-- Opening Marker --

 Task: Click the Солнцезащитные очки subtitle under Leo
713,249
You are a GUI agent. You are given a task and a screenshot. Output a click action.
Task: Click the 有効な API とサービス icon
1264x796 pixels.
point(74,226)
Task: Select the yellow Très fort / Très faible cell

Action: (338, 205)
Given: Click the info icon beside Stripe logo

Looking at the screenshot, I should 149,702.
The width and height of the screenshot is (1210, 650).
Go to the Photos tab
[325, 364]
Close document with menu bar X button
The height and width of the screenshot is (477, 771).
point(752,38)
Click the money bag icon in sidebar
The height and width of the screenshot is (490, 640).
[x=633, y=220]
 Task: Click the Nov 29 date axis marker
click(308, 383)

-- Closing Marker --

Problem to solve: Only the lines from the one holding "Given: Click the info icon beside Stripe logo" to the end of the material are wanted, each transcribed exactly.

Task output:
Given: Click the info icon beside Stripe logo

Looking at the screenshot, I should 149,702.
The width and height of the screenshot is (1210, 650).
Go to the Photos tab
[325, 364]
Close document with menu bar X button
The height and width of the screenshot is (477, 771).
point(752,38)
Click the money bag icon in sidebar
The height and width of the screenshot is (490, 640).
[x=633, y=220]
 Task: Click the Nov 29 date axis marker
click(308, 383)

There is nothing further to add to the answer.